Efficient management of Kubernetes clusters is becoming increasingly important, especially as cluster size grows. One of the biggest challenges with large clusters is the memory overhead caused by list requests.

In the current implementation, the kube-apiserver handles list requests by assembling the entire response in memory before transmitting data to the client. But what happens when the response content is extensive, say several hundred megabytes? And imagine multiple list requests arriving simultaneously, perhaps after a brief network outage. While API Priority and Fairness has proven effective in protecting the kube-apiserver from CPU overload, its impact on memory protection is visibly less. This can be explained by the different nature of resource consumption of a single API request - CPU usage at any given time is limited by a constant value, whereas memory, which is not compressible, can grow proportionally with the number of objects processed and is unlimited.

This situation poses a real risk that can overwhelm any kube-apiserver within seconds due to Out-of-Memory (OOM) conditions, causing it to crash. To better illustrate the problem, let’s look at the following diagram.

Monitoring graph showing kube-apiserver memory usage

The diagram shows the memory usage of a kube-apiserver during a synthetic test. (See the section synthetic test for more details). The results clearly show that the number of informers significantly increases the server’s memory usage. Notably, the server crashed around 16:40 while serving only 16 informers.

Why does the kube-apiserver need so much memory for list requests?

Our investigation revealed that this substantial memory allocation occurs because the server, before sending the first byte to the client, must:

  • Retrieve data from the database,
  • Deserialize the data from its stored format,
  • And finally construct the final response by converting and serializing the data into the format requested by the client.
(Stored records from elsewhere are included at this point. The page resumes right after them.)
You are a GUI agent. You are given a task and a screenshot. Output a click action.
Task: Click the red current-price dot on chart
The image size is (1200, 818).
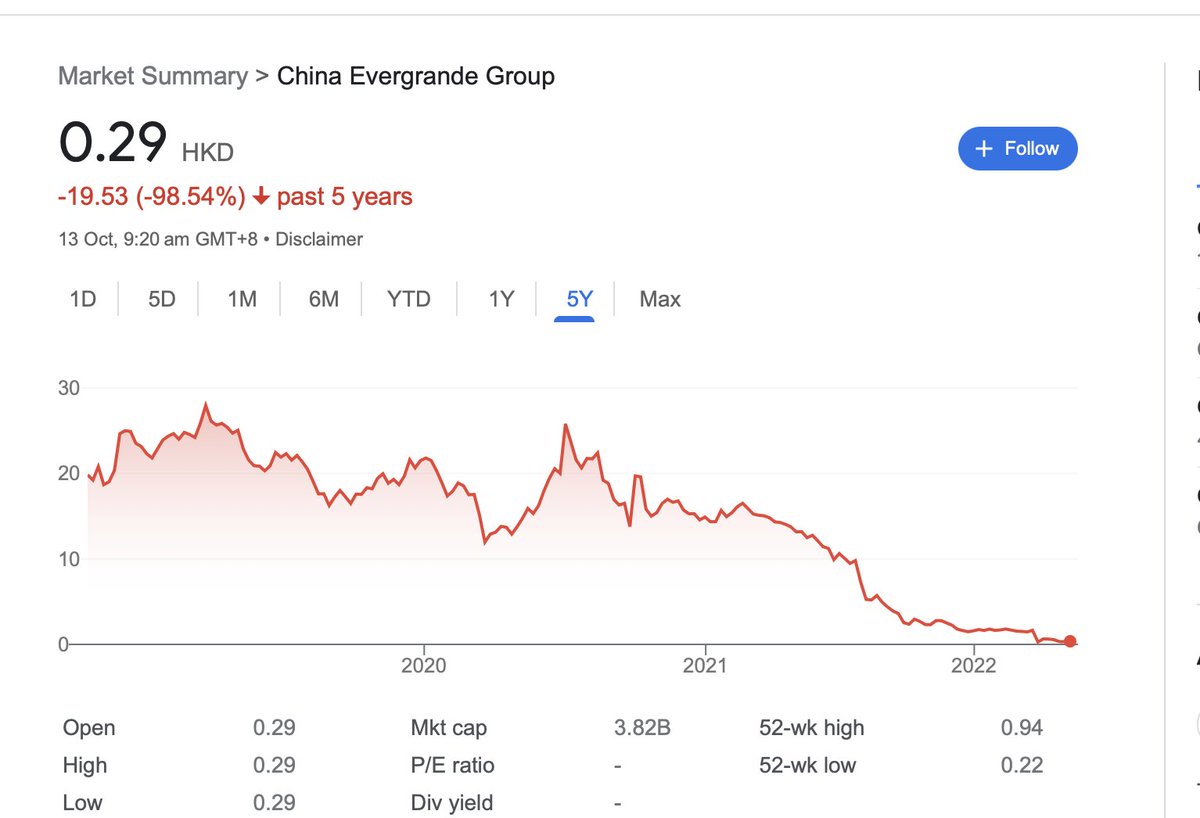tap(1070, 641)
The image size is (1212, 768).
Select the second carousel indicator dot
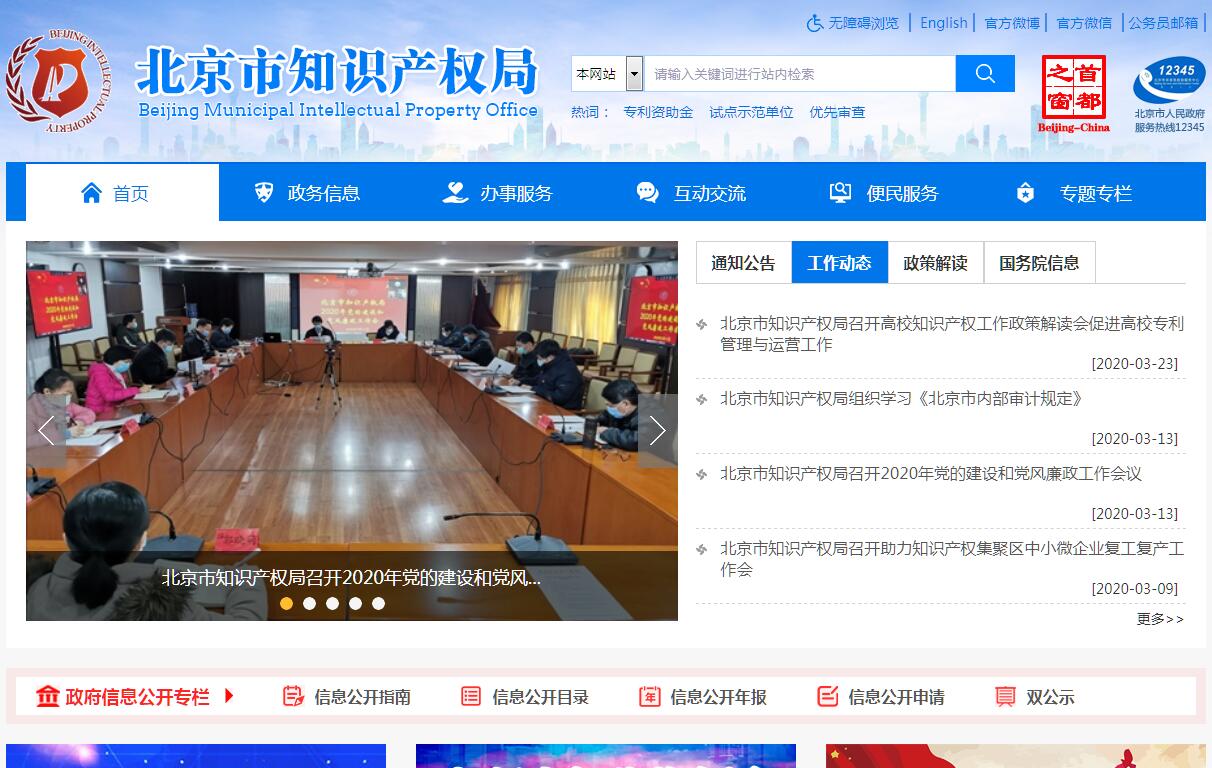(309, 603)
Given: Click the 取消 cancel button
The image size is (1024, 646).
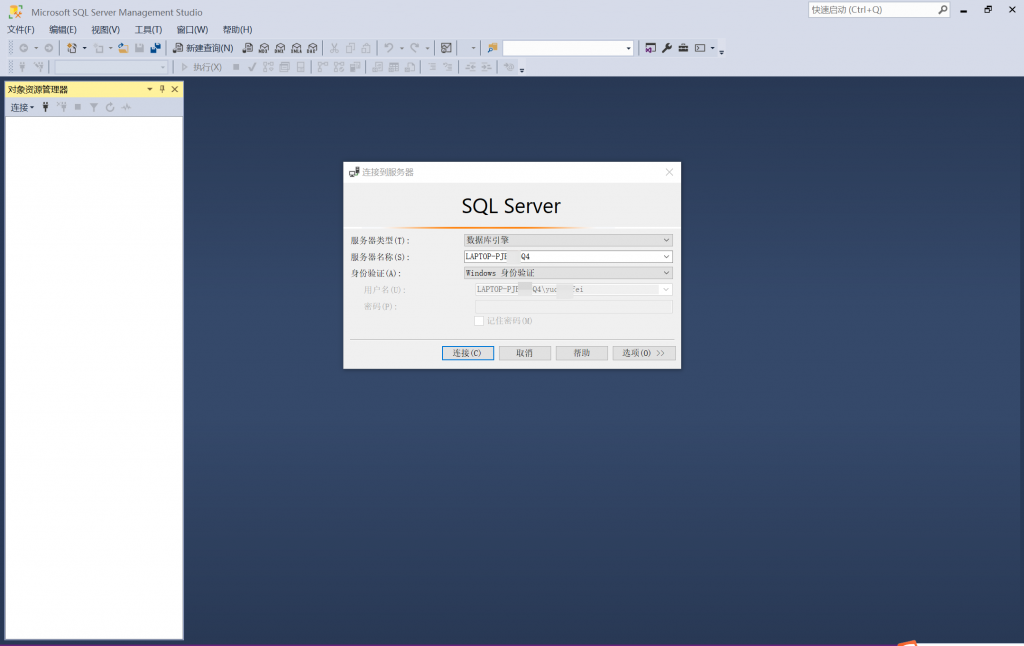Looking at the screenshot, I should 525,353.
This sequence results in significant temporary memory consumption. The actual consumption depends on many factors, such as page size, applied filters (e.g., label selectors), query parameters, and the sizes of individual objects.

Unfortunately, neither API Priority and Fairness nor Golang’s garbage collection or Golang’s memory limits can prevent the system from exhausting memory under these conditions. Memory is allocated suddenly and rapidly, and just a few requests can quickly deplete available memory, leading to resource exhaustion.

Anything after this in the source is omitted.